Going back to the months right before the GOP Convention, Barack Obama’s campaign was clearly gaining momentum. After the prior European visits of President Bush and McCain got little more than a yawn, the spectacle of countless thousands of admirers gathering for Obama’s appearance in Berlin left little doubt of who was getting all of the attention from voters and the media. While McCain could have selected a more solid running mate like Pawlenty or Romney, the campaign would likely have continued to die a slow death from neglect.

So while many speculated that the VP choice of Palin was to attract former Hillary Clinton supporters, I suspect that those behind the McCain campaign chose Palin to recapture some of that buzz that had been lost to the Obama campaign. And in that respect, it really worked!

Immediately afterward, everybody in the media wanted to talk to Palin. There was that spunky personality and sex appeal along with a curiosity of whether someone so inexperienced could possibly have what it takes to be VP or possibly president someday. And the more the McCain campaign made her unavailable, the more the media wanted her.

But the more we heard from her, the more we discovered that there was very little substance behind the style. Her knowledge of the world around her seemed to be so appallingly lacking that even some conservative pundits turned on her during the campaign.

So coming back to today, it seems unlikely that she will be seriously considered as a future presidential candidate. The only exception would be if President Obama maintains his present high popularity into 2012 and nobody else in the GOP wants to run and take the chance of getting crushed by a popular incumbent.
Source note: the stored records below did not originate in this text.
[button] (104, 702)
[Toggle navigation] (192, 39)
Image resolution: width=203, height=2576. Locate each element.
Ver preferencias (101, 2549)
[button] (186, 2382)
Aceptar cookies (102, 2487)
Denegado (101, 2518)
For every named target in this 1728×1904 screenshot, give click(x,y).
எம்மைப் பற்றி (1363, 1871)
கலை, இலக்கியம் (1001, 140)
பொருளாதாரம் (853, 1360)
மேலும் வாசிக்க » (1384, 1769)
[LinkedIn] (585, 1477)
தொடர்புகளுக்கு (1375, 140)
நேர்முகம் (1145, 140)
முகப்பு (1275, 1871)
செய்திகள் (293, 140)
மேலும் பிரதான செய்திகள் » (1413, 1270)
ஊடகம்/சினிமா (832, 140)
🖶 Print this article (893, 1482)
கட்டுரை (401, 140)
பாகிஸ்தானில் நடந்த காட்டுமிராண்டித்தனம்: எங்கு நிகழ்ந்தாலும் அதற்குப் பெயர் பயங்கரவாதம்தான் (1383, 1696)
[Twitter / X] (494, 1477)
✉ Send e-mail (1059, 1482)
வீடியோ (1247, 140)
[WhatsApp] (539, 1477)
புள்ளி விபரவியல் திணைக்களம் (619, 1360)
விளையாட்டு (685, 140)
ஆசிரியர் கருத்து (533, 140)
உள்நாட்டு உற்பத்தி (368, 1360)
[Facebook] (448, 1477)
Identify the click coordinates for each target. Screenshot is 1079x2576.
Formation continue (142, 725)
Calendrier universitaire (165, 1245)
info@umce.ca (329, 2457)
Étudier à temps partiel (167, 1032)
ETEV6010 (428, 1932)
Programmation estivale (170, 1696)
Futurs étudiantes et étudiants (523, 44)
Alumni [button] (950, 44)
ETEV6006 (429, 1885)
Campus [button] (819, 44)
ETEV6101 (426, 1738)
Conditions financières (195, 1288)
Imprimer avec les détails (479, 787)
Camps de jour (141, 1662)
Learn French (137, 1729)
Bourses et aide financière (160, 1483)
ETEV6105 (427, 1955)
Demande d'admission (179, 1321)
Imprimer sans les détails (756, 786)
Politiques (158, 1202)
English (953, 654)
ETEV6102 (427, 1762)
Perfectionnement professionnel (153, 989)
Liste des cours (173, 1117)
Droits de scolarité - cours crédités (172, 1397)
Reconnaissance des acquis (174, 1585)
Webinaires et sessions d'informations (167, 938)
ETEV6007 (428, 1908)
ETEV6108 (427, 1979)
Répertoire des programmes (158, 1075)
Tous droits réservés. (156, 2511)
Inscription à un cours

If a run for political office is not in her future, there is always a future for her in media — especially on a conservative outlet. Most of us have seen her
sports reporter footage on an Alaskan TV station back in 1988 before getting into politics. No doubt the glow in the national spotlight has given Palin the urge to stay there and returning to Juneau will not do that. Just as important, Palin cannot be signed to a TV deal until she leaves office. Unless a scandal erupts to make her unmarketable, I see her on Fox News in the not too distant future...which is sure as hell better than the damage she would inflict while in office!